All the entries need to be duplicated exactly, with the pictures omitted.

## Entries supplied
┌────────

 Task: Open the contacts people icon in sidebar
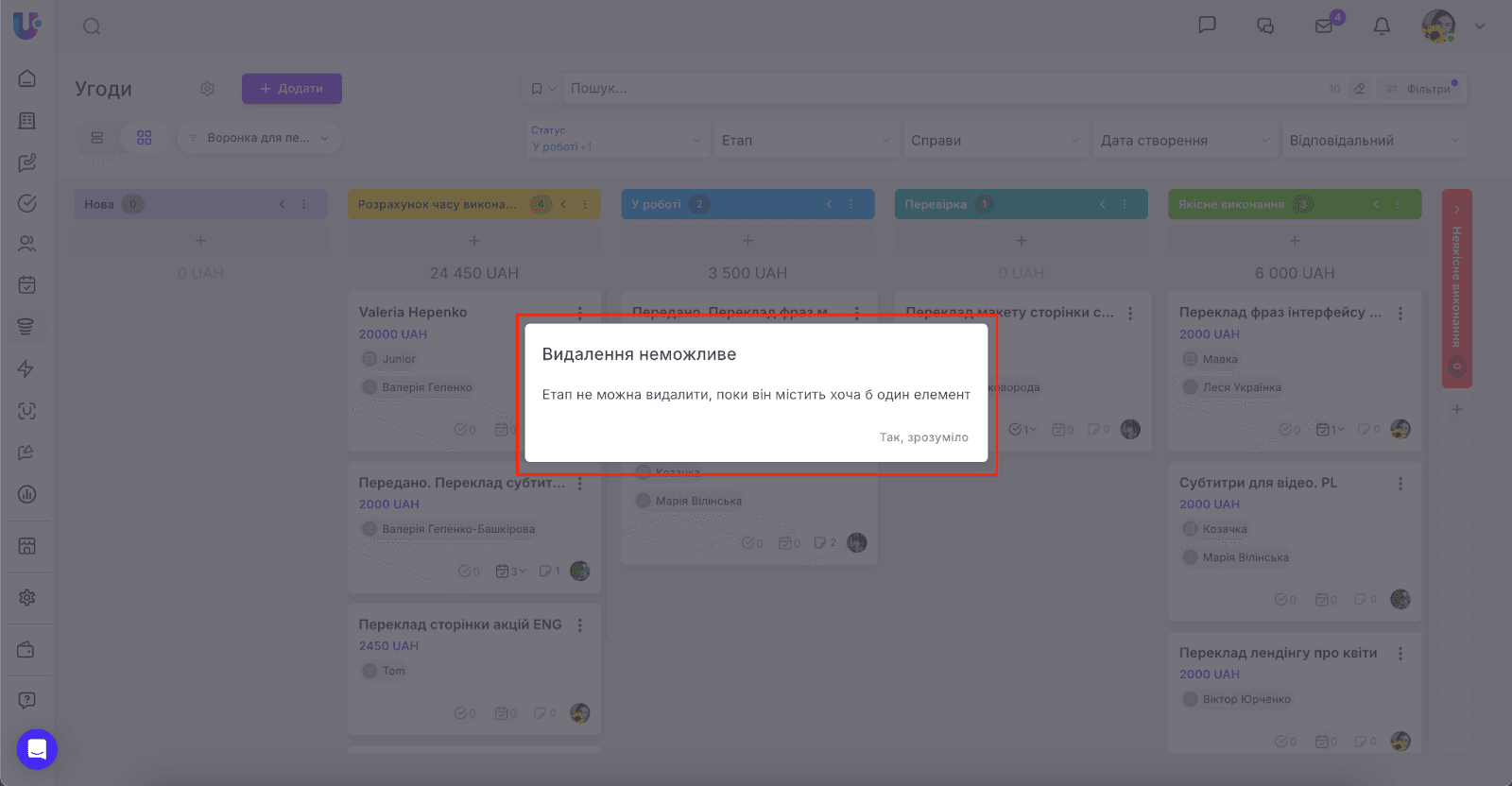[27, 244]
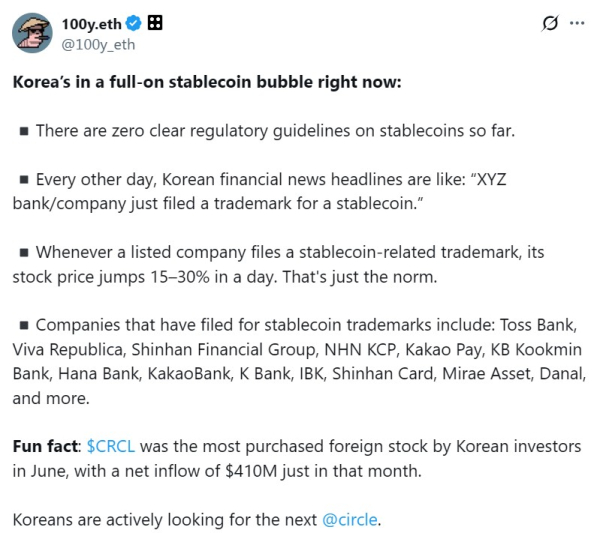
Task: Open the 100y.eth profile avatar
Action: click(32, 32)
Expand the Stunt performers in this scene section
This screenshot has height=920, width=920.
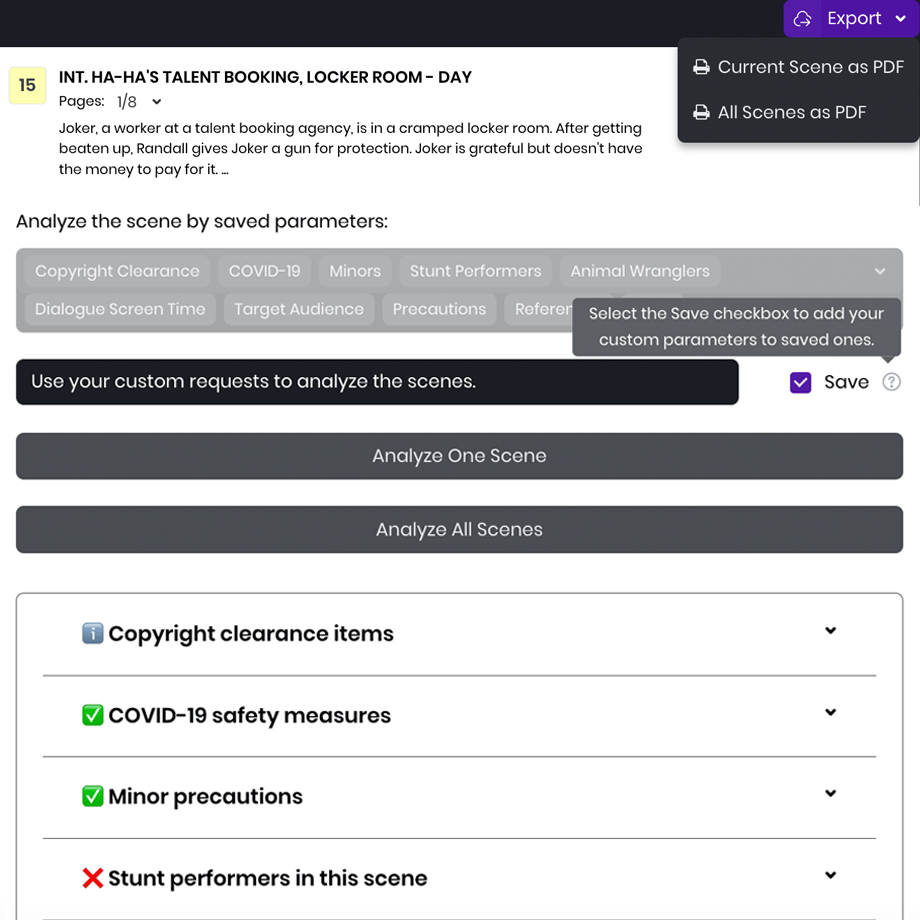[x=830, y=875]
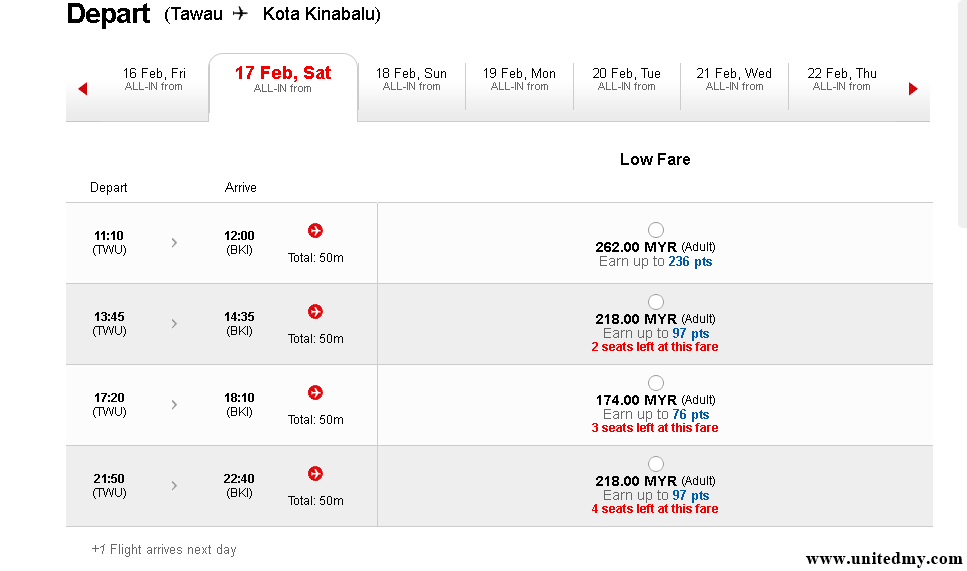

└────────

## Result for this task
 Task: Open the contacts people icon in sidebar
[27, 244]
Task: Open the 100y.eth profile avatar
Action: click(32, 32)
Expand the Stunt performers in this scene section
This screenshot has height=920, width=920.
[x=830, y=875]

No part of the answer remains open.